Le marce locali e gli eventi sono avvenuti su tutto il territorio israeliano. Ci sono state inoltre una parata notturna con le torce, una performance di viaggio intitolata “Looking Peace in the Eyes”, delle attività per bambini, varie esibizioni d’arte e dei raduni di preghiera per la riconciliazione.

Hagit Lavie, un’ebrea israeliana che ha organizzato il circuito della marcia con la palestinese Huda Abuarquob, ha affermato che il percorso abilitava i partecipanti a reclutare dei seguaci, inclusi quelli che erano già attivamente coinvolti nel pacifismo.

Una cerimonia nel Neve Shalom, un villaggio arabo-ebraico il cui nome significa oasi di pace, ha ospitato la pacifista liberiana Leymah Roberta Gbowee,  vincitrice del Nobel per la pace nel 2011, e un concerto dell’artista israeliano Achinoam Nini.

Alle prime ore del mattino dell’ultimo giorno di marcia per la pace, le marciatrici  partendo da Israele hanno percorso circa 6 km insieme a mille donne palestinesi dall’ Allenby Crossing fino a Qasr el Yahud nella valle del Giordano.

Diversi eventi di solidarietà si sono svolti anche in Egitto, Tunisia, Marocco, Giordania, nel nord e nel sud America e anche in Europa.

«Le nostre anime si stanno parlando e stiamo ricevendo un travolgente supporto dai sindaci, dai leader municipali, dai giornalisti, da uomini e donne di ogni parte del mondo, incluso il mondo arabo, e in particolare da molte migliaia di cittadini che desiderano la pace», ha detto la presidentessa del WWP Yael Admi nel suo discorso d’apertura.

«È il momento che la silente maggioranza si faccia sentire», ha dichiarato la marciatrice Helene Gozani dalla Ella Valley. «Noi abbiamo il potere nelle nostre mani».

Lavie ha inoltre detto che la maratona è stata ispirata dalle grandi marce della storia – la marcia del sale del Mahatma Gandhi avvenuta nel 1930, la marcia di Martin Luther King per la libertà e la grande marcia delle donne liberiane, che hanno avuto un ruolo chiave nel porre fine alla seconda guerra civile liberiana.

Il WWP, che ha preso il nome dal romanzo di Judyth Hill intitolato “Wage Peace”, scritto dopo i tragici eventi dell’11 settembre, è nato due anni fa grazie all’impegno di 40 donne israeliane, madri di soldati che stavano combattendo la guerra di Gaza durante il 2014. Oggi il WWP ha mille membri israeliani e arabi e ha circa 9mila supporter di ogni religione.

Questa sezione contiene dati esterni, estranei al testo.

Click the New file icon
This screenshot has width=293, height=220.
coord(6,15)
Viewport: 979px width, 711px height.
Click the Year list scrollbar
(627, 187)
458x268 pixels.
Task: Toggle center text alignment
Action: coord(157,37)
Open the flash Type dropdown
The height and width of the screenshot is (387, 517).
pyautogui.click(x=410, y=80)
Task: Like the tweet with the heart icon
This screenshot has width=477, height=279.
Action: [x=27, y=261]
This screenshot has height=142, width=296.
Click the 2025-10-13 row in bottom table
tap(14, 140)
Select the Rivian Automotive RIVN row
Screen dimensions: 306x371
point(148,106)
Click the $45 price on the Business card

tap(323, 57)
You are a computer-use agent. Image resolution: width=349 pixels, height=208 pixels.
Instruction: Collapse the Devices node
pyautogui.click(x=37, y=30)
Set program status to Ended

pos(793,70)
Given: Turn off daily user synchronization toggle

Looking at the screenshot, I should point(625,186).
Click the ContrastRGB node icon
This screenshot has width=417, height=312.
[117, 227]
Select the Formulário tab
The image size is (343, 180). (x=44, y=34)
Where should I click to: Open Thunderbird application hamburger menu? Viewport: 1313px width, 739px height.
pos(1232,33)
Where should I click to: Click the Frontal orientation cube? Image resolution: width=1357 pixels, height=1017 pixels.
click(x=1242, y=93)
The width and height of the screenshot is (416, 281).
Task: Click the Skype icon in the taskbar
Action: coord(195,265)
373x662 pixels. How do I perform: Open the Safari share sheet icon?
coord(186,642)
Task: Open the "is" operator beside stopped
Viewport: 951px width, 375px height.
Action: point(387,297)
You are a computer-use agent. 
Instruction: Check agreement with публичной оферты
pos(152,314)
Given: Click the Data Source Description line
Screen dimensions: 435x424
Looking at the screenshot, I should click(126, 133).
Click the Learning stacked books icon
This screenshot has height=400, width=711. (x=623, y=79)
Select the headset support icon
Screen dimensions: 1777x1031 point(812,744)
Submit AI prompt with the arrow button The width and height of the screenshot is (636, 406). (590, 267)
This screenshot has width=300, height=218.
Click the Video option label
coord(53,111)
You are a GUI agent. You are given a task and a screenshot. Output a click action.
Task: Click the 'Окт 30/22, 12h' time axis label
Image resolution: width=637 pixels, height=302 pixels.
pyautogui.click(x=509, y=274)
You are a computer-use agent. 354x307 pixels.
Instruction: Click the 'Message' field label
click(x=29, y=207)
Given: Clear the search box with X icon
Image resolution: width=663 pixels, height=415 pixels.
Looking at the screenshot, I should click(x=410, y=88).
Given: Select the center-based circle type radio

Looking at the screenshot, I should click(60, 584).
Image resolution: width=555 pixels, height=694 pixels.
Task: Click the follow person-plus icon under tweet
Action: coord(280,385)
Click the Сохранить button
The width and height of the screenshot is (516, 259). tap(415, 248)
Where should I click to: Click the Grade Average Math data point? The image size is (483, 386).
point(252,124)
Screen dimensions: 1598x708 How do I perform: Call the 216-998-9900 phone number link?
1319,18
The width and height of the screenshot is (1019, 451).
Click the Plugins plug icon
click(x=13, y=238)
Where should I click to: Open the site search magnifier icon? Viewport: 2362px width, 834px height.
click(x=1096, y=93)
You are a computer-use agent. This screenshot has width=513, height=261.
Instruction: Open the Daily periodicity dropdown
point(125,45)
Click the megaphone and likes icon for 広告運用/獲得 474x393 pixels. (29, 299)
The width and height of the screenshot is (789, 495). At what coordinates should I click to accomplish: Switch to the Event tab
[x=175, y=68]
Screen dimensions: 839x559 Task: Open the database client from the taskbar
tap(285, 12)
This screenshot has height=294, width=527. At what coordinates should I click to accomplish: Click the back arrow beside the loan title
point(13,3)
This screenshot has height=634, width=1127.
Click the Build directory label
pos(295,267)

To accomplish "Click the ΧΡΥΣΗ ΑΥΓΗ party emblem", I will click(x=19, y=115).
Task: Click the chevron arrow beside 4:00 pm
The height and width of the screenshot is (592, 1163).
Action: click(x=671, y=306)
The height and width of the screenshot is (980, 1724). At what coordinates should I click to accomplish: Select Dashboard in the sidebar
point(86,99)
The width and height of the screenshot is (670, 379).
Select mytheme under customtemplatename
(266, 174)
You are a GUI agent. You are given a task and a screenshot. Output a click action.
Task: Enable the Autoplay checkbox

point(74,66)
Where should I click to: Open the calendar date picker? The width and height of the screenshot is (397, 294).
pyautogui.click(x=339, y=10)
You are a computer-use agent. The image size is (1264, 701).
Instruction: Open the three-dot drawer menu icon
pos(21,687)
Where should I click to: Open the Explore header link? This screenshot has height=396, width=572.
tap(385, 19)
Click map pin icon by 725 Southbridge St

La corsa solidale è il più grande movimento femminista in Israele, con un’organizzazione che attraversa 17 regioni e con l’aiuto di 21 gruppi di lavoro. Inoltre il 57% dei finanziatori del WWP sono filantropi israeliani.

Il WWP avanza le seguenti richieste: l’istituzione di un ufficio governativo per la pace e la riconciliazione, un consiglio di pace con l’obiettivo di sviluppare un piano strategico per la pace e un dipartimento per la pace nell’ufficio del primo ministro con lo scopo di risolvere le crisi di sicurezza preferendo il dialogo alla violenza. Le contestatrici infine chiedono che il governo integri le donne nel gruppo di governo e nei team per le negoziazioni.